Menurut PBNU, sistem peradilan yang baik harus memisahkan peran militer dan sipil. Kejaksaan seharusnya menjadi lembaga penegak hukum sipil dan tidak terkontaminasi oleh kepentingan militer. Jika nantinya militer berperan dalam penegakan hukum, kita bisa melihat praktik-praktik yang tidak transparan atau bahkan penyalahgunaan kekuasaan.
Potensi Konflik Kepentingan
PBNU juga mengkritik potensi konflik kepentingan yang bisa muncul. Bayangkan jika tentara, yang bertugas menjaga kedaulatan negara, harus menangani kasus hukum yang melibatkan sipil. Tentunya, hal itu bisa memunculkan konflik kepentingan yang berisiko merusak citra penegakan hukum di Indonesia. Keputusan-keputusan yang diambil mungkin akan dipengaruhi oleh faktor-faktor di luar kepentingan hukum yang murni.
PBNU khawatir, jika RUU TNI disahkan dalam bentuk yang sekarang, hal itu bisa membuka peluang bagi tentara untuk mencampuri urusan sipil. Padahal, tugas tentara seharusnya fokus pada pertahanan negara, bukan pada penegakan hukum dalam kehidupan sehari-hari. Tugas tersebut sudah ada lembaganya, yaitu kejaksaan dan lembaga hukum sipil lainnya.
Mencegah Kembali ke Orde Baru?
Bagi sebagian orang, penguatan peran tentara di sektor sipil mengingatkan pada masa Orde Baru, di mana militer memiliki pengaruh besar dalam kehidupan politik dan hukum Indonesia. PBNU, yang sangat peduli dengan demokrasi, tidak ingin hal tersebut terulang. Jika tentara terlibat langsung dalam sistem peradilan, hal itu berpotensi menimbulkan otoritarianisme, di mana keputusan-keputusan hukum bisa dipengaruhi oleh kekuatan militer yang seharusnya tidak terlibat dalam urusan sipil.
Di era yang sudah jauh lebih maju ini, Indonesia seharusnya memperkuat sistem hukum yang independen dan bebas dari intervensi militer. Penguatan hukum sipil yang bersih dan profesional lebih dibutuhkan daripada memperbesar pengaruh militer dalam urusan sipil.

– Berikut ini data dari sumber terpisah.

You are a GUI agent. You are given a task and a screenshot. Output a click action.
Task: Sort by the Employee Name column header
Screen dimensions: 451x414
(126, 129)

Harapan PBNU untuk RUU TNI
PBNU sebenarnya tidak anti terhadap militer atau TNI. Mereka sangat menghargai peran penting yang telah dimainkan TNI dalam menjaga kedaulatan negara. Namun, mereka berharap RUU TNI yang akan disahkan nanti dapat lebih bijak dan mempertimbangkan agar tentara tetap berada pada jalur yang sesuai dengan tugas utamanya, yaitu menjaga keamanan dan pertahanan negara.
Jika RUU TNI ini mengatur keterlibatan tentara dalam kejaksaan atau sistem peradilan sipil, PBNU meminta agar hal itu ditinjau ulang. Menurut mereka, menjaga agar tentara tetap fokus pada fungsi utamanya sebagai penjaga kedaulatan negara adalah langkah bijak untuk masa depan Indonesia yang lebih demokratis.
Kesimpulan
Kritik PBNU terhadap RUU TNI ini mencerminkan suara yang mendukung pemisahan peran antara militer dan lembaga sipil. Tentara seharusnya tetap fokus pada peran utamanya, sementara sistem hukum dan kejaksaan tetap berada di bawah kendali lembaga sipil yang independen. Indonesia harus menghindari masa di mana militer terlalu berperan dalam urusan sipil, karena hal ini bisa merusak fondasi demokrasi yang sudah dibangun dengan susah payah. Semoga pemerintah dan DPR mendengarkan suara-suara kritis ini demi kebaikan bangsa Indonesia.